Виталька Приданцев с широко открытыми глазами на обоженном лице безучастно смотрел в пустоту и монотонно мычал. Лейтенант Капустин, перевернув его на спину, трофейным кавказским кинжалом вспорол окровавленный, обгоревший рукав бушлата и наложил ему жгут чуть выше локтя.
— Укол, давай! Да, быстрей же! Чего телишься! — прикрикнул он на прапорщика Филимонова, который, прижимаясь всем телом к опорному катку, трясущимися руками копался в сумке. У него под ободранным «шнобилем» как у кота во время драки в разные стороны топорщились рыжеватые усы, и подергивалась щека.
— Перевяжи культю! Да как следует! И отсюда никуда! Понял? Носа из-за «коробочки» не высовывайте!
— А ты, куда?
— Я попытаюсь до «бэтра» добраться! Почему молчат, паразиты!
— Хана, Паша! Всем хана! — твердили дрожащие губы прапорщика, ставшие похожими на вареники.
— Не бзди, Филимонов! Прорвемся, бля!
— Куда, Паша?! Обложили как волков! Со всех сторон! Всем п…дец!
— Не каркай, Филя! До «вертухов» продержаться бы! — прокричал под грохот гранат, визг и звяканье осколков о броню Капустин на ухо распластавшемуся прапорщику.
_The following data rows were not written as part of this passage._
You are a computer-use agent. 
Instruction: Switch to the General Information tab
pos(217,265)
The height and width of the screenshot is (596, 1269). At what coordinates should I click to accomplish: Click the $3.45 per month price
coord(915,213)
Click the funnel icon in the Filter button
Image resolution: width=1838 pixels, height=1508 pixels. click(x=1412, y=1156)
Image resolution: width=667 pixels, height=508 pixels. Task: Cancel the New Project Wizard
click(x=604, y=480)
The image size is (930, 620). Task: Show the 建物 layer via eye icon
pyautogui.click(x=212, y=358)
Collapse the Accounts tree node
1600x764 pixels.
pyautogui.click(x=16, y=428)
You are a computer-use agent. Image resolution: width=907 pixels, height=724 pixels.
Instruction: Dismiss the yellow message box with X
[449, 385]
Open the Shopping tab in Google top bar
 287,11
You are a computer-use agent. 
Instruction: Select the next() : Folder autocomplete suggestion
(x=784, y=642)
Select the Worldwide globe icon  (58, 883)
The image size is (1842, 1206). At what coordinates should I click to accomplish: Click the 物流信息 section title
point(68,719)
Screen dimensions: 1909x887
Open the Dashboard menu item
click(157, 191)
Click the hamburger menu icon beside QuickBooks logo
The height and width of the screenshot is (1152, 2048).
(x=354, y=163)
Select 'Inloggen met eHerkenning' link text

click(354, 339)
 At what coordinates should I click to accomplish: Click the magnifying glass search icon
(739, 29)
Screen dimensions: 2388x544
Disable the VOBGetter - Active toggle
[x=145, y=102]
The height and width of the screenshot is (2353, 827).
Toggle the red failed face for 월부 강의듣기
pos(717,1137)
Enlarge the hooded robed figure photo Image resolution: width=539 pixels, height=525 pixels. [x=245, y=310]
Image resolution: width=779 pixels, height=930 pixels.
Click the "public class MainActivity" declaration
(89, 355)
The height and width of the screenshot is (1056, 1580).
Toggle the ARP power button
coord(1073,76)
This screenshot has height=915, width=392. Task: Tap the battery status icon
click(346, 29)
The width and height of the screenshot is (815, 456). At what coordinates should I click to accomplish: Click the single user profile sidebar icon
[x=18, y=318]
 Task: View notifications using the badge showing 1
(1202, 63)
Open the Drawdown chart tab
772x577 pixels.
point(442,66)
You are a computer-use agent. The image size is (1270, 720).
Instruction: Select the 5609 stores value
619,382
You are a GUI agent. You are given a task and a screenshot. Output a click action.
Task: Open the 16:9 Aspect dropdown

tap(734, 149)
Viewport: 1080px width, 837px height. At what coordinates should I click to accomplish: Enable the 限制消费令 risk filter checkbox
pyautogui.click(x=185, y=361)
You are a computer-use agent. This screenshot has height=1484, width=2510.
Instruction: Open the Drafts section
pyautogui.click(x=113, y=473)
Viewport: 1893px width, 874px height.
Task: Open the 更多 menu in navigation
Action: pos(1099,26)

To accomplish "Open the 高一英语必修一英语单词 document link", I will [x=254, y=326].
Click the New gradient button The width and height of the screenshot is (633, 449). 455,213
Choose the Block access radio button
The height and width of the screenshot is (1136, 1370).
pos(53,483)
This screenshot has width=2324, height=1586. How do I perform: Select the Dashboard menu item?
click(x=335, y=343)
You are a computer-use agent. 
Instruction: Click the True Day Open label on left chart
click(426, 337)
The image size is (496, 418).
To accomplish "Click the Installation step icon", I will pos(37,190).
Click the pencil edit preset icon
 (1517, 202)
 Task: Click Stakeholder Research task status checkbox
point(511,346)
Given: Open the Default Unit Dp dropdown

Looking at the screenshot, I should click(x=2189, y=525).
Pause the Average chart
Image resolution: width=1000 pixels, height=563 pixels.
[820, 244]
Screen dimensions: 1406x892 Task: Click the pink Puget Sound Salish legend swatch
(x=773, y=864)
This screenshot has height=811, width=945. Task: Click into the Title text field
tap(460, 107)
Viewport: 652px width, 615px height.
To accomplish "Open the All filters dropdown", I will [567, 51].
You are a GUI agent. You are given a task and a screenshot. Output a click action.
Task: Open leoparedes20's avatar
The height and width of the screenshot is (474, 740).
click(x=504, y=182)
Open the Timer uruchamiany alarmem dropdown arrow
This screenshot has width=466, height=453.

Чуть поодаль от БМП валялся сильно опаленный труп кобеля, Карая, с разорванным в клочья брюхом. Сбоку с «бэтээра» как-то нервно с паузами заработал КПВТ, вслепую наугад прощупывая свинцом окружающие холмы. Яростный огонь «духов» вновь прошелся по центру колонны, где находились «уралы». Пулеметные трассы хаотично ковыряли грязь, с остервенением вгрызались в обочины, неистово молотили по броне, разбивали фары и лобовые стекла в искрящуюся труху, безжалостно кромсали борта и крылья, пытаясь достать смертоносным жалом укрывшихся бойцов. То здесь, то там с гулом рвались «воги». Вокруг все горело, тряслось и громыхало. Пылала зигзагами разлившаяся солярка, коптили скаты, едкий черный дым от которых клочьями стелился над заблокированной колонной. Часть «чистильщиков», отстреливаясь, залегла за бронетехникой и «уралами», другая нашла спасение в кювете.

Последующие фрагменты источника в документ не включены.